→ Problem description
This exercise requires an exact output of the listing, images omitted.

→ Source records
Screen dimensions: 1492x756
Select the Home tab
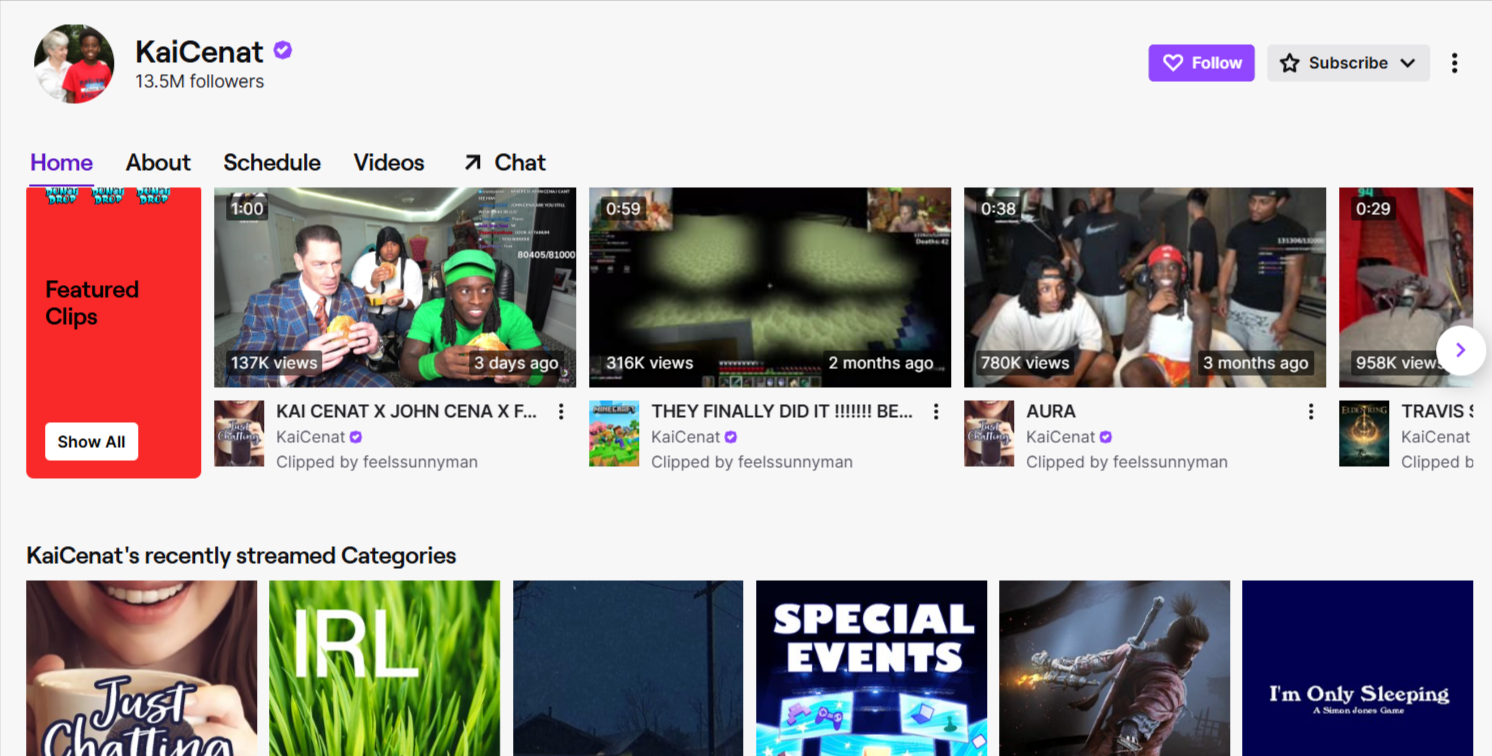[x=61, y=162]
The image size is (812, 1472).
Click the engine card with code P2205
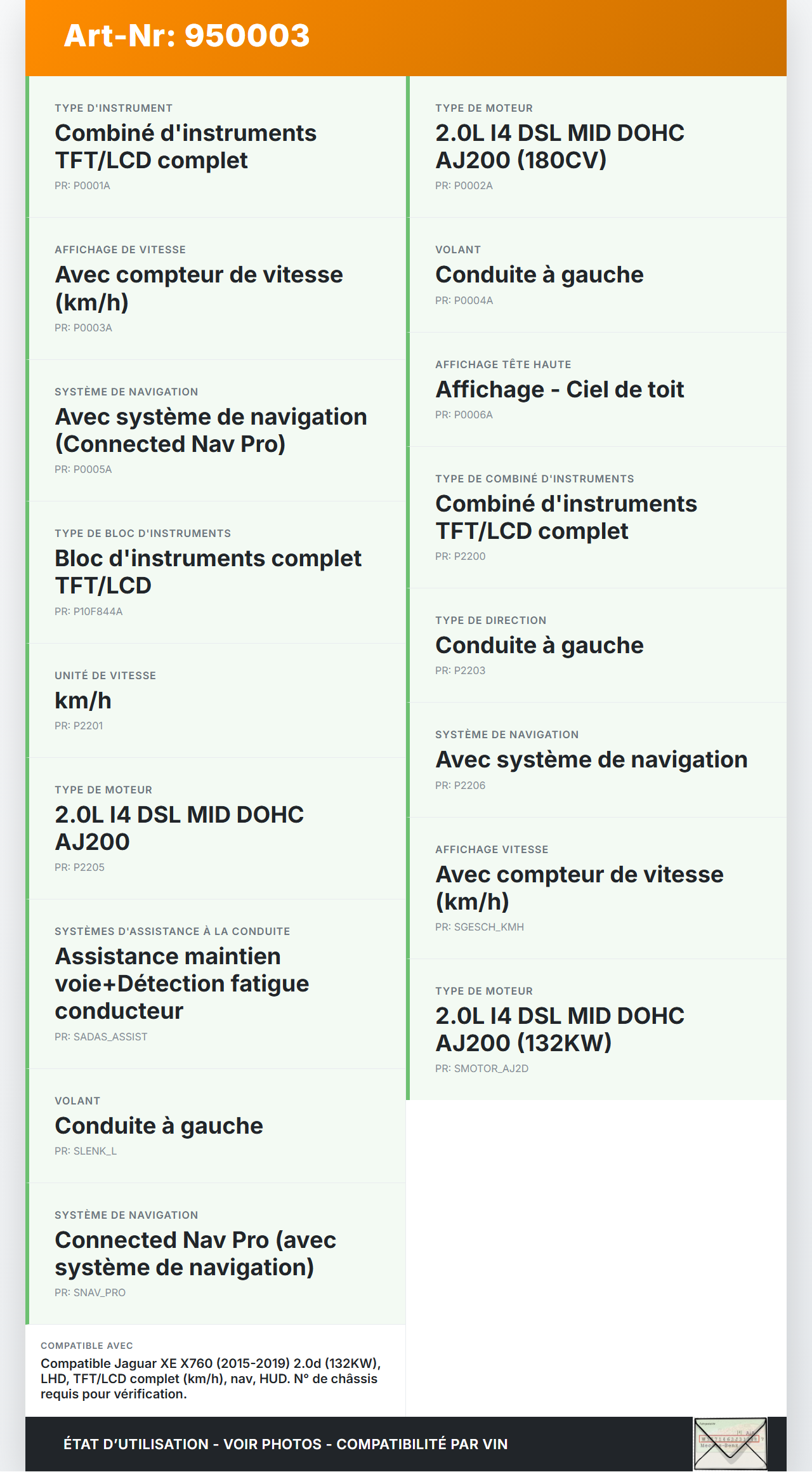(x=216, y=828)
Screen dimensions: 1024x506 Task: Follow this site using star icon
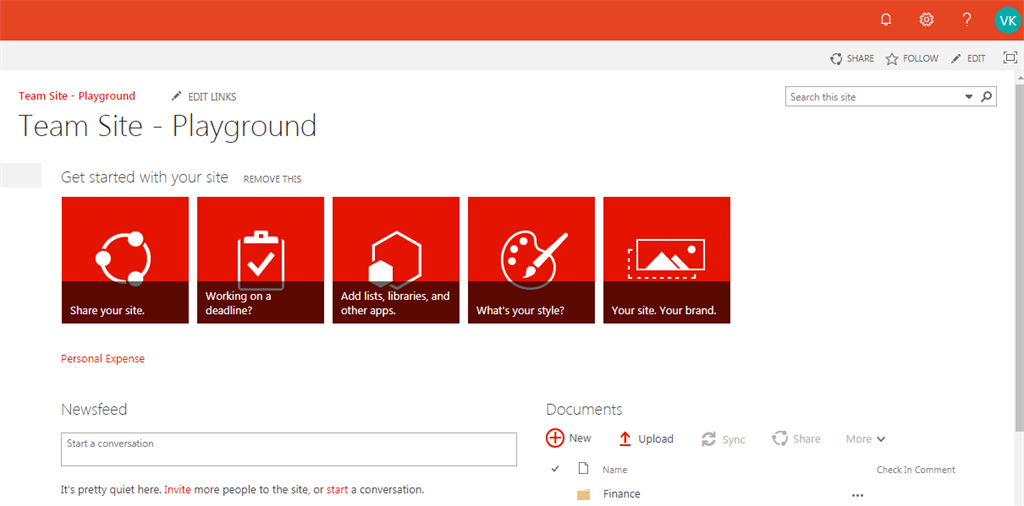pyautogui.click(x=892, y=59)
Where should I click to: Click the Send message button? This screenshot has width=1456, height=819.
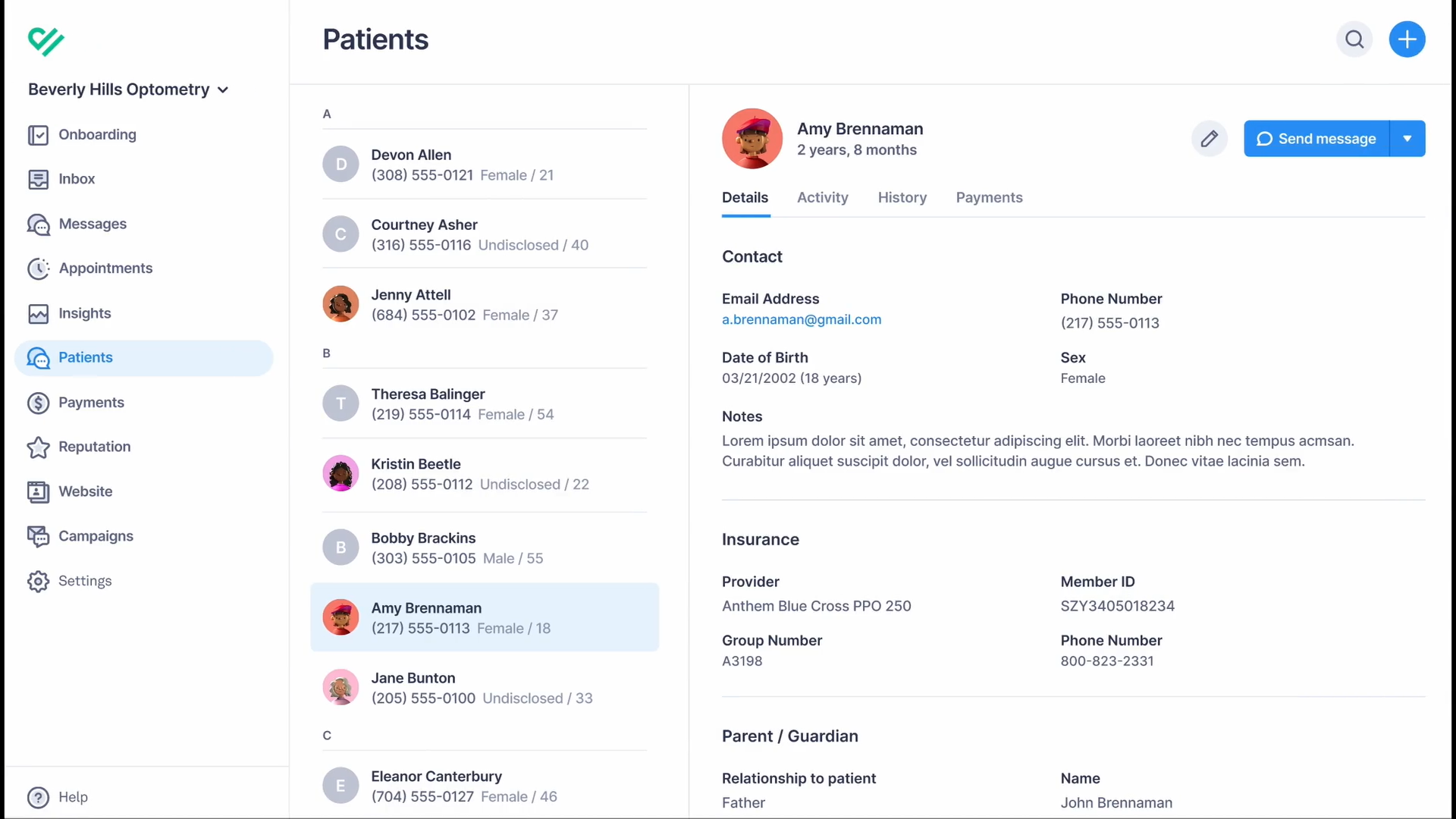click(1316, 139)
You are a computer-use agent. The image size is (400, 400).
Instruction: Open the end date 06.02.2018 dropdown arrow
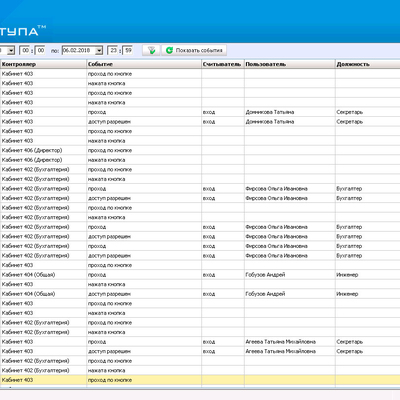click(x=99, y=50)
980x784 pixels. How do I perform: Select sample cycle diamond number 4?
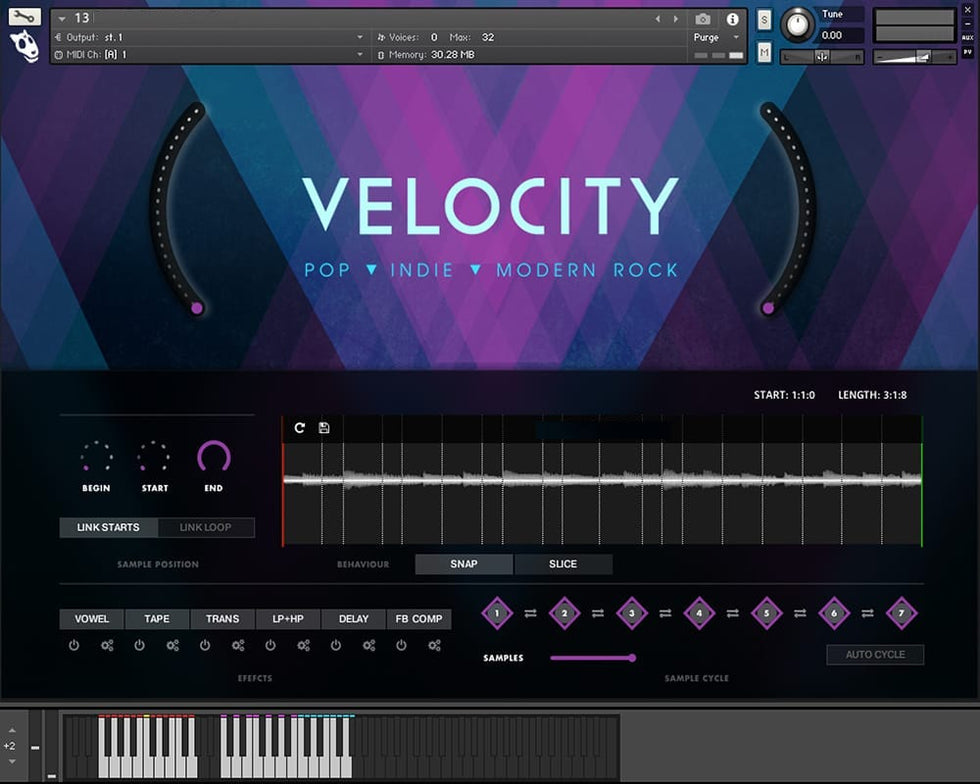click(699, 613)
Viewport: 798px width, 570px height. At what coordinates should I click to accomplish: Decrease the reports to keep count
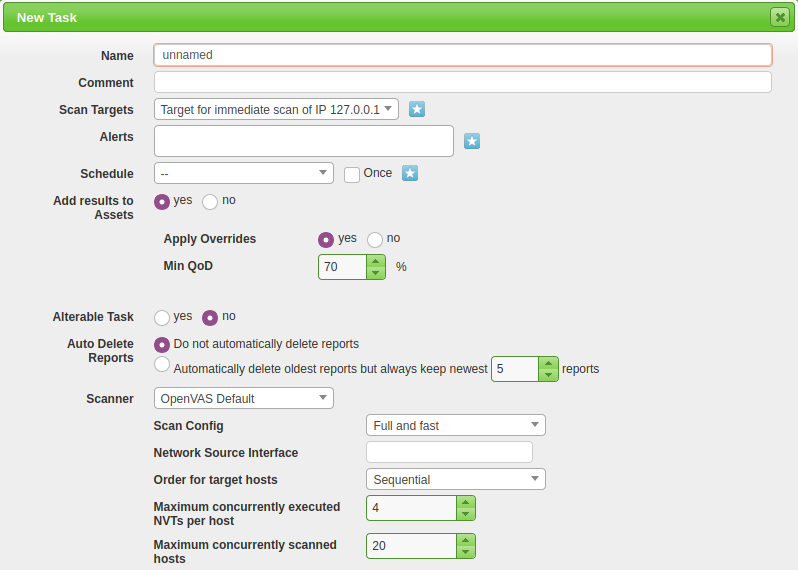click(548, 375)
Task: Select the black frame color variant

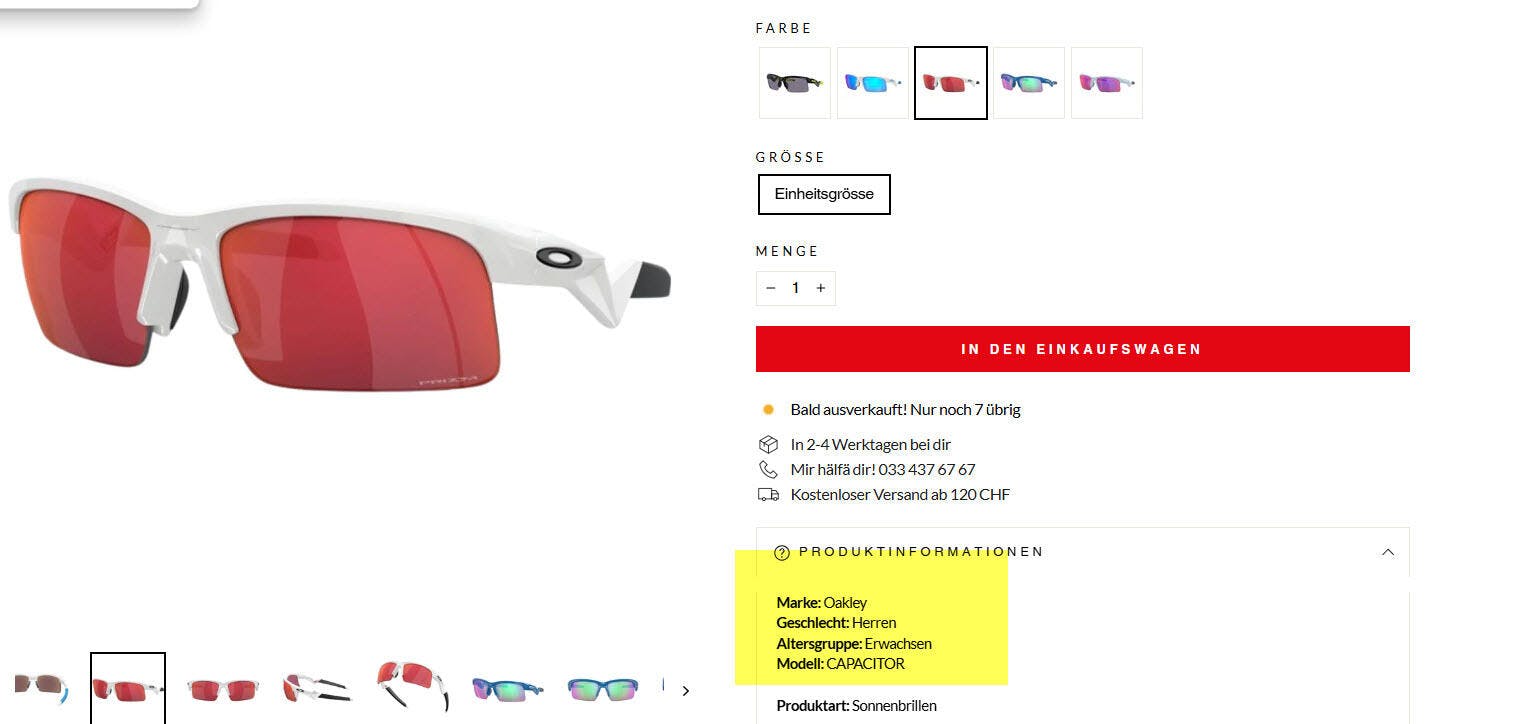Action: pos(795,83)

→ Task output
Screen dimensions: 1492x756
Select the Home tab
[x=61, y=162]
The image size is (812, 1472).
Click the engine card with code P2205
(x=216, y=828)
Screen dimensions: 1024x506 Task: Follow this site using star icon
pyautogui.click(x=892, y=59)
Where should I click to: Click the Send message button? This screenshot has width=1456, height=819.
click(1316, 139)
You are a computer-use agent. The image size is (400, 400).
Instruction: Open the end date 06.02.2018 dropdown arrow
click(x=99, y=50)
980x784 pixels. How do I perform: Select sample cycle diamond number 4?
click(699, 613)
Viewport: 798px width, 570px height. At what coordinates should I click to accomplish: Decrease the reports to keep count
click(548, 375)
Task: Select the black frame color variant

Action: pos(795,83)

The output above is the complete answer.